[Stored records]
┌────────

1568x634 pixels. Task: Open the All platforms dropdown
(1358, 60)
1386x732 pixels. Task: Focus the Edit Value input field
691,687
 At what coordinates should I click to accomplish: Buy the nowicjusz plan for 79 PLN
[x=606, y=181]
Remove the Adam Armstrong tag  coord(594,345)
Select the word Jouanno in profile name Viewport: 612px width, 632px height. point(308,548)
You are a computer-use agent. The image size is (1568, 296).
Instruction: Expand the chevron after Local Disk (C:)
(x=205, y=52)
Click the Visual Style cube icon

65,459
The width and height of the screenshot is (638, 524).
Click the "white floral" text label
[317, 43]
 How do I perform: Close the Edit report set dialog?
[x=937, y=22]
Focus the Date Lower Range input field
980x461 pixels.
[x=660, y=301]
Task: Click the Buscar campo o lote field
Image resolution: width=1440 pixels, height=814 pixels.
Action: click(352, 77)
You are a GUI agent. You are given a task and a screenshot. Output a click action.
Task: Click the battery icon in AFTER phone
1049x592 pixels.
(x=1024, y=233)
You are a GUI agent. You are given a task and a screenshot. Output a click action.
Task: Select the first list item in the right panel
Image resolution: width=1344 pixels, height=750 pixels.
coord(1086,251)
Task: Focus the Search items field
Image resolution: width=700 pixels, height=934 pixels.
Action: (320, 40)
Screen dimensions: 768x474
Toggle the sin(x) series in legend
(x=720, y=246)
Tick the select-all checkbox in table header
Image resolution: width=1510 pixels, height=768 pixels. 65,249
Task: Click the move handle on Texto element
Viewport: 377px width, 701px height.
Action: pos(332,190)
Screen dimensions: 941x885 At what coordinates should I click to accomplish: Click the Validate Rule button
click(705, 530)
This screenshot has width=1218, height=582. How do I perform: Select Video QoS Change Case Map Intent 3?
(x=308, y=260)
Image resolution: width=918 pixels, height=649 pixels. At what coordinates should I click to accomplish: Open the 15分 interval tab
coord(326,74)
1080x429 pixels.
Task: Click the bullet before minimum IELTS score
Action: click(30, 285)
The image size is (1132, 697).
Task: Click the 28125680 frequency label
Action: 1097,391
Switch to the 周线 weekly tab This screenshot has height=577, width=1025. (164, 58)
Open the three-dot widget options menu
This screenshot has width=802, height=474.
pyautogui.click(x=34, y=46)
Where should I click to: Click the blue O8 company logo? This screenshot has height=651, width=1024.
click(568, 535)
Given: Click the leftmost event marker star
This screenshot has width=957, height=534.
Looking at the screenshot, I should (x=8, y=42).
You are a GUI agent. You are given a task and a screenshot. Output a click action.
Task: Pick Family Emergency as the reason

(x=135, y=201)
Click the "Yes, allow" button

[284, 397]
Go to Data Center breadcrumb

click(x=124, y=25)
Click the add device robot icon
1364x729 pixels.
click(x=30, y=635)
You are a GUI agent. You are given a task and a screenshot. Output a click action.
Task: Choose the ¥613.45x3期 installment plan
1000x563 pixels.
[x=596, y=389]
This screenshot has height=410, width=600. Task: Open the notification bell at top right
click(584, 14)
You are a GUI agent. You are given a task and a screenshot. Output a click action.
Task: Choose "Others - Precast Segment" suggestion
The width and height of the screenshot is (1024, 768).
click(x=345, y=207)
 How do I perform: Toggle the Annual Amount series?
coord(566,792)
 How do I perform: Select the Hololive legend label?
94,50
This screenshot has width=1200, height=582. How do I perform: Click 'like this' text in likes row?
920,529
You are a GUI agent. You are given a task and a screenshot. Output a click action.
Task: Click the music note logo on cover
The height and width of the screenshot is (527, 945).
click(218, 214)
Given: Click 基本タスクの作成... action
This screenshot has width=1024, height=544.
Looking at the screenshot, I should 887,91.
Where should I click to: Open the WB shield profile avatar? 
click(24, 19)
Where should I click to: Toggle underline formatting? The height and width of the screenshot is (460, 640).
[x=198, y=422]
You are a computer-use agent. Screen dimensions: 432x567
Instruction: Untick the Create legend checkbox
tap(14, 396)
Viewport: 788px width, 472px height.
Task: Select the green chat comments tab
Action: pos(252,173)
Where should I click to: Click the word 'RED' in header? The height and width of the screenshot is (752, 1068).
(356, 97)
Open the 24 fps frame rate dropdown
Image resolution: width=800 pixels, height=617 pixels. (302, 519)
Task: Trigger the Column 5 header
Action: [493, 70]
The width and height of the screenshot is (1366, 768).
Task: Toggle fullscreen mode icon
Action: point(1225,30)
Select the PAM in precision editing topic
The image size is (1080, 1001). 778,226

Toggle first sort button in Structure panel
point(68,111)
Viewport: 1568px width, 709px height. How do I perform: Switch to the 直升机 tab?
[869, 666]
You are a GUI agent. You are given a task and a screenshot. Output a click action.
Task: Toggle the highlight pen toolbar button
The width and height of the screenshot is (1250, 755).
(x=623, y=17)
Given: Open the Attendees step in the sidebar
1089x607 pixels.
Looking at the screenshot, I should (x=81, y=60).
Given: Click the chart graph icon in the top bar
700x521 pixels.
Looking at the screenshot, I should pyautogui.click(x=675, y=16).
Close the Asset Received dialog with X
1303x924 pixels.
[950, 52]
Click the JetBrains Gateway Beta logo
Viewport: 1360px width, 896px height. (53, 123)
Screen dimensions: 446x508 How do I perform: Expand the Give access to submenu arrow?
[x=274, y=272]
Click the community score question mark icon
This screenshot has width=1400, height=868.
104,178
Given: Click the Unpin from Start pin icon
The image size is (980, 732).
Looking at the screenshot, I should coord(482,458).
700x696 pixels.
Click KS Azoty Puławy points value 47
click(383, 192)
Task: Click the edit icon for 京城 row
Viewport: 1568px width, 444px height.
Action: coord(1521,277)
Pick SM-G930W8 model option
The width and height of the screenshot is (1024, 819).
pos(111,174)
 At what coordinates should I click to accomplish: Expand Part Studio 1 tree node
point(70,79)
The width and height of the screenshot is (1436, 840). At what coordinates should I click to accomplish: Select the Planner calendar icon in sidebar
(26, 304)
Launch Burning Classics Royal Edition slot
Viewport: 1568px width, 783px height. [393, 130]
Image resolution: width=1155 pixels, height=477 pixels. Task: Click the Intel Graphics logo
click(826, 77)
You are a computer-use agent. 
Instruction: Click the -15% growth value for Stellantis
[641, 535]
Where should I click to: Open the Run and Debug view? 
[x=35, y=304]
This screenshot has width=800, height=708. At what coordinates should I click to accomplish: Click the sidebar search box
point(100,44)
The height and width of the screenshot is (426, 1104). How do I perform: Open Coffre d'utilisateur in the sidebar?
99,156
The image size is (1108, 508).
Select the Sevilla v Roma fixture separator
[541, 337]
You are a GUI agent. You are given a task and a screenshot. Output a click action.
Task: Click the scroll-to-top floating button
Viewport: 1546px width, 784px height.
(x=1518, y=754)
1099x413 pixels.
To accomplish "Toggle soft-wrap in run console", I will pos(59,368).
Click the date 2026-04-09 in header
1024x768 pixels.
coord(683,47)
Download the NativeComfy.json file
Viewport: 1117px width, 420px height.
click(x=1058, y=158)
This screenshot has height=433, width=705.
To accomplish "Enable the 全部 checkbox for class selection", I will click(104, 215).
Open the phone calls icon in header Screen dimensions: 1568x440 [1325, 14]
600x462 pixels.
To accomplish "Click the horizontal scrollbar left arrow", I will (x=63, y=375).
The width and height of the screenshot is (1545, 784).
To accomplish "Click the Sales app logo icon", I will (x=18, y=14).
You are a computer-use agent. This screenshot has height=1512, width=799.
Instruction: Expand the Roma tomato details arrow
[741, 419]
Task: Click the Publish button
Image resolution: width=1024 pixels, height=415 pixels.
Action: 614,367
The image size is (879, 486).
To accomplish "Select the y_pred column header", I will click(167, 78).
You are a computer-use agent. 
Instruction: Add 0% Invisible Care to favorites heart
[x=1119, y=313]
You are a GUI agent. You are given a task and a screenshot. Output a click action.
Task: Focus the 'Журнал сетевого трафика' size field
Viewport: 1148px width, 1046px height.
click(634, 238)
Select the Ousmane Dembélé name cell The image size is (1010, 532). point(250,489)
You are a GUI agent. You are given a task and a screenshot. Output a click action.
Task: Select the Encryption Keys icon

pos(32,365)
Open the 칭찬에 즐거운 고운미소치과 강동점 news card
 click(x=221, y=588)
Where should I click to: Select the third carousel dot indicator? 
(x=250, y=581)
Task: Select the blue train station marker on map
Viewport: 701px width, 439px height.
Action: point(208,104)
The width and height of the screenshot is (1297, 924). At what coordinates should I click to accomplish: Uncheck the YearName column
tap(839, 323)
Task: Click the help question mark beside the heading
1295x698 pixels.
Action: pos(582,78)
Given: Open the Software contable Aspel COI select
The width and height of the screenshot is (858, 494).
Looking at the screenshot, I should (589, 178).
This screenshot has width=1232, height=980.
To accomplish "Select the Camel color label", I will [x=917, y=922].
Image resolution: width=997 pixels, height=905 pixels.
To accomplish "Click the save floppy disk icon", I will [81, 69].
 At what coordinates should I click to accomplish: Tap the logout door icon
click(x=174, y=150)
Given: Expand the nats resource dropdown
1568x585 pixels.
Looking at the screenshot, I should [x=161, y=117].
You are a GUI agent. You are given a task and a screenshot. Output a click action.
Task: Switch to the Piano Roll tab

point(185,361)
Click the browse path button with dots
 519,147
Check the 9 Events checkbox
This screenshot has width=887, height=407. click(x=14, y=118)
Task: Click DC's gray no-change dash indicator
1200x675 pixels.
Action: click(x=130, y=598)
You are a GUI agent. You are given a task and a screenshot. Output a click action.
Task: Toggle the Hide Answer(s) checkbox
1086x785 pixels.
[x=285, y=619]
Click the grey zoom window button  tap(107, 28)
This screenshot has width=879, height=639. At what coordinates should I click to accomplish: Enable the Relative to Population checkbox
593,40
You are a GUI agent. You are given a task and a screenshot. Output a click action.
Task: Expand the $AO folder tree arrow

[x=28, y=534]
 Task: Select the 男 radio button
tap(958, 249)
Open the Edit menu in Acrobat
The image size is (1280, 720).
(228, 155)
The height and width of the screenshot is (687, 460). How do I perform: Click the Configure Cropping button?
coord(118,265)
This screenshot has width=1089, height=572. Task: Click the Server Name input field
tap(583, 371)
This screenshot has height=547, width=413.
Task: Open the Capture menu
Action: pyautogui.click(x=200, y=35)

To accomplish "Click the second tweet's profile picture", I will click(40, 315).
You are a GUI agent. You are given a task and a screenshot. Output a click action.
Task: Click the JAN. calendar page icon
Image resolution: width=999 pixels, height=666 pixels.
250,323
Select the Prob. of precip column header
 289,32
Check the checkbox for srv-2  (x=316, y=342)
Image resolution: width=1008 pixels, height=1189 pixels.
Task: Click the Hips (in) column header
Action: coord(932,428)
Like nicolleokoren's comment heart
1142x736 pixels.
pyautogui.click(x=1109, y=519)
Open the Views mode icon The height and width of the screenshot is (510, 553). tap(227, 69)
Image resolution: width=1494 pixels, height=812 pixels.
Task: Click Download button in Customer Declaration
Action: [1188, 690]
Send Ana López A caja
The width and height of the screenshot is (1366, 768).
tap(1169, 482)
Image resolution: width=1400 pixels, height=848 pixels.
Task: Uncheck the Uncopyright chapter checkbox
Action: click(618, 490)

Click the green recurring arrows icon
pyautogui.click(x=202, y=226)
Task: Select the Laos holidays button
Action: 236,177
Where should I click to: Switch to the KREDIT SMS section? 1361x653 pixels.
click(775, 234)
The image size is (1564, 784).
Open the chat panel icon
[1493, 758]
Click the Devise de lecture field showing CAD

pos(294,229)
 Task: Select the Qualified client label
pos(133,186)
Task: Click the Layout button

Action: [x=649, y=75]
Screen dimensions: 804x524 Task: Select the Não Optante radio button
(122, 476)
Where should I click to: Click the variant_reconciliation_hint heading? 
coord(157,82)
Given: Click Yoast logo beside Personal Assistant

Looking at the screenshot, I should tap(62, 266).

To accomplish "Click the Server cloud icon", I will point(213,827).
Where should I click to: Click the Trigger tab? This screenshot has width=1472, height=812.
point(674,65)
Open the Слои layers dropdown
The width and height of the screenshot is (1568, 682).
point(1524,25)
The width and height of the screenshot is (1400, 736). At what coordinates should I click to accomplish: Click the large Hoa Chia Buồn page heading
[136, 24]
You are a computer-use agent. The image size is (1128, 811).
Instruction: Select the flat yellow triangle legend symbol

└────────

## What you are asked to do:
Please copy only the lines between the first line of the entries and the line with "Remove the Adam", keeping those two end lines as well, exactly as written.

## Written solution:
1568x634 pixels. Task: Open the All platforms dropdown
(1358, 60)
1386x732 pixels. Task: Focus the Edit Value input field
691,687
 At what coordinates should I click to accomplish: Buy the nowicjusz plan for 79 PLN
[x=606, y=181]
Remove the Adam Armstrong tag  coord(594,345)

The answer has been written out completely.